Since its inception, just under four years ago, Konpa band KLASS has seen quick and tremendous success. This past October, at the 34th Annual International Reggae & World Music Awards, KLASS took home “Best Haitian Entertainer of the Year”. Despite its accolades and fame, however, it is apparent that the band remains grounded, dedicated to its music, and dedicated to its fans.
In New York City this past week, before they performed for a full house at downtown Manhattan music venue SOBs, I had the honor of chatting with KLASS’s Maestro and Drummer Jean Herard Richard AKA Richie and lead singer Edersse Stanis AKA Pipo–in from Miami, running on a few hours sleep.
KLASS was originally formed in Spring of 2012. Pipo joined as lead singer some months later, starting rehearsals in early 2013. Pipo explained: “We [he and Richie] had always wanted to be part of something together, but the timing had never been right.” Today, Richie and Pipo are inseparably glued together in audiences’ minds. Richie said: “. . . they call us Rich People”, adding “without the money.” KLASS wears an image of decadence at times, but speaking with Richie and Pipo, one can easily tell that KLASS is not one of those bands that’s all about the money. What KLASS does is firmly rooted in a commitment to making quality music.
Richie first discovered his love for music accompanying his aunt to church. He explained: “Well my aunt used to sing in a choir at church, and she used to take me. She would sit in the choir, and me I would be by the band, and I couldn’t stop watching the drummer. And going back home after, I would try to emulate it with anything I could find. I guess that’s where it started for me.” Saying that he had no musicians in his family, Pipo stated humbly: “. . . I guess it’s something given by God, so I’m grateful.”
One can tell that KLASS is genuinely committed to its audience as well, having a sincere appreciation for its fans. Asked to name concerts that particularly stand out in their minds, Richie spoke about one that KLASS performed in Aquin, Haiti this past spring: “We went to play there. . . and everyone had played. We were the last band to go on and when we did, it was a heavy rain. . . pouring heavy rain. . . but he [Pipo] stayed in the rain, singing with these people. Everyone was singing word for word the songs. . . We’ve had special things happen at shows in different cities, but that one was kind of particular.” Pipo was especially struck by the fans at a recent concert in Santiago, Chile, remarking on the number of cell phones he could see from the stage. He stated: “I mean we’ve seen that before, but this one was kind of different. You see everyone with their cell phones up and on. It was crazy.”

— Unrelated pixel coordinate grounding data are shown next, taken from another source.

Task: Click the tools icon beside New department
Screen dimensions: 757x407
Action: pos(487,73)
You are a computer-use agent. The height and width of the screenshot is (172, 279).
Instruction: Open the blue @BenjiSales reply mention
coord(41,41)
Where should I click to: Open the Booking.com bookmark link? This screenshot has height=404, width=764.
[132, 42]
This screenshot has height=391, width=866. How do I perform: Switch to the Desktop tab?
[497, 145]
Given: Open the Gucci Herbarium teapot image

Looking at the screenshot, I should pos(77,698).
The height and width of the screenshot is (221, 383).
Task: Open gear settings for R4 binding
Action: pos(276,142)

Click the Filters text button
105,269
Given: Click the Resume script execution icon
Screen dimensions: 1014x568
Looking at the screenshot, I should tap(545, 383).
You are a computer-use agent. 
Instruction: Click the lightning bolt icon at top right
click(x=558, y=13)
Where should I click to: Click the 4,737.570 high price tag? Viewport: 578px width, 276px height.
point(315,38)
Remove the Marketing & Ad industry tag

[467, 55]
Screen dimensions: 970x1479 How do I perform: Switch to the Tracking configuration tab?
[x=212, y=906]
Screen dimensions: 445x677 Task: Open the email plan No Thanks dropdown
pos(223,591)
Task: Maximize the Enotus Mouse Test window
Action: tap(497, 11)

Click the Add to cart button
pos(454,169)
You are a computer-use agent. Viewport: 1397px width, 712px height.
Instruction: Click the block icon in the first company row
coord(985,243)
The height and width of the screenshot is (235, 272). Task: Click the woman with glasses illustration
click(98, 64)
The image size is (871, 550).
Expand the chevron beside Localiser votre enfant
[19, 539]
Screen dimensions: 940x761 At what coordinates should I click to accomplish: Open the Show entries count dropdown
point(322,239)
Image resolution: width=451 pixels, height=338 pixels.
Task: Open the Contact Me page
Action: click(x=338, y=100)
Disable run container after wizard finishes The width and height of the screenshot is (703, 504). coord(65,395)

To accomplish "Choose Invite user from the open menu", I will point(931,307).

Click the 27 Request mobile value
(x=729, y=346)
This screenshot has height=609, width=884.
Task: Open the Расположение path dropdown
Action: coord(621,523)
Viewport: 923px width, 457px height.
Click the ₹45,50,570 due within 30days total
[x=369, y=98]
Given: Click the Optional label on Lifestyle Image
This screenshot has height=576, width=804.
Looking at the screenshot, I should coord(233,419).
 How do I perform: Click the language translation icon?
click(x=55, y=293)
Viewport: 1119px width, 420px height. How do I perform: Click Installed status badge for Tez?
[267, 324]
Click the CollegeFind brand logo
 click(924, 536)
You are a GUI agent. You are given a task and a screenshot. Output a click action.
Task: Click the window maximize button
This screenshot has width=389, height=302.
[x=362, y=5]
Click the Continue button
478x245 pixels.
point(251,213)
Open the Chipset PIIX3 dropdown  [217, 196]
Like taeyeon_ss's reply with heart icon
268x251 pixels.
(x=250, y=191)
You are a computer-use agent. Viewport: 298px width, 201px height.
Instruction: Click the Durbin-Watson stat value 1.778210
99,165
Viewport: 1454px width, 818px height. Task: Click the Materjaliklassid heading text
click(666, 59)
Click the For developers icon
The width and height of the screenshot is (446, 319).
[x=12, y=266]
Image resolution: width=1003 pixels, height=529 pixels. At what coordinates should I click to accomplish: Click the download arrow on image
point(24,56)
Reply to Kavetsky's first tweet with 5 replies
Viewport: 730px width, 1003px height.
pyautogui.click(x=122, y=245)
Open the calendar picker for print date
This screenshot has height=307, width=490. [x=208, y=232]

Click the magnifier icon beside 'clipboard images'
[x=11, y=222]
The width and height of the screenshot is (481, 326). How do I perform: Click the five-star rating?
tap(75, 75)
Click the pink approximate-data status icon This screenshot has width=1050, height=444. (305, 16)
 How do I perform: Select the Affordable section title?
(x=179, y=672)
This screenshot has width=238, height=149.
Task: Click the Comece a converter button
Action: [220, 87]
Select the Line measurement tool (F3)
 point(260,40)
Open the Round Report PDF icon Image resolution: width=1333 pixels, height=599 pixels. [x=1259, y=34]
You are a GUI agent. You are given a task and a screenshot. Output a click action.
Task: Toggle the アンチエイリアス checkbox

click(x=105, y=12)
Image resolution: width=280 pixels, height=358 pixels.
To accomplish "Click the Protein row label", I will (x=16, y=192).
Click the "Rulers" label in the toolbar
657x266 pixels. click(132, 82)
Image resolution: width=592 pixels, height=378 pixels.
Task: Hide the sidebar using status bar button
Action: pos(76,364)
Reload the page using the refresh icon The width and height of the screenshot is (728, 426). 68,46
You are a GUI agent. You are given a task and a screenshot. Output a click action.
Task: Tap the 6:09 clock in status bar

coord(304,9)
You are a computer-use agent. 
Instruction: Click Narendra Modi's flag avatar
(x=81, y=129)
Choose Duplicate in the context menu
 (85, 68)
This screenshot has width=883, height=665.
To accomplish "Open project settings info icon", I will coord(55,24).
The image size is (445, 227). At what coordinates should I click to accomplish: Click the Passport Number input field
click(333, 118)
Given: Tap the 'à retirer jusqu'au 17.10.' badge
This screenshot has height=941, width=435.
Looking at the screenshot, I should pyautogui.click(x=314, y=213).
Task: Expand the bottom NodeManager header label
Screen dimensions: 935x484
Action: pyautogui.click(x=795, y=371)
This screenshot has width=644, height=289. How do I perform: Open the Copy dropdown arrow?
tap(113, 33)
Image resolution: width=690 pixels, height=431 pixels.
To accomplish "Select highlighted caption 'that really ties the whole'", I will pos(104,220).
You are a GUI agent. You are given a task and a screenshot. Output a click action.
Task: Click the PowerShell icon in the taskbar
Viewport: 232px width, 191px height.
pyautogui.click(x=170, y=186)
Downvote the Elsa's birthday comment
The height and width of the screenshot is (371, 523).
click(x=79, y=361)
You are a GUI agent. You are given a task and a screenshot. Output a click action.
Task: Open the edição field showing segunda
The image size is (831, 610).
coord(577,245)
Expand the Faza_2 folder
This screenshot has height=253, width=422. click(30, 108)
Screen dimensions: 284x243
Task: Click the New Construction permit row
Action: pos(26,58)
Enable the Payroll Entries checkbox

KLASS has a great reputation for providing fun entertainment. However, the band also feels a duty to tackle life’s serious issues. As Haitians are still feeling the effects of the country’s devastating earthquake of 2010, the band felt compelled to offer a song of hope to its people. Richie explained: “. . . the song was not about the earthquake, but it was about a couple. The guy lost his girl. . . and he’s telling everybody not to cry because he’s trying to celebrate her life. Seeing everybody dancing and singing is better than seeing everyone crying.” Richie added: “We can be funny and fun, but Haiti’s not any other country. We have problems and, through our music, the music has to transpire what’s going on in the country. We try to do that and we think about the youth too.”
It was with this understanding that KLASS decided to delay the release of their much anticipated second album. With the elections going on in Haiti, it was clear to them that the time was not right. Richie stated: “We need the people’s focus and, in times like this, they can’t be focused on music because when it’s politics time, everything’s on pause. That’s why we delayed the album to keep the attention on what’s going on.”
KLASS is, however, very excited about their next album, due out spring of this year. When asked if this album will be much different than their first, Richie replied with a smile: “We hope not. The first one worked out well. It’s a formula that we want to keep.”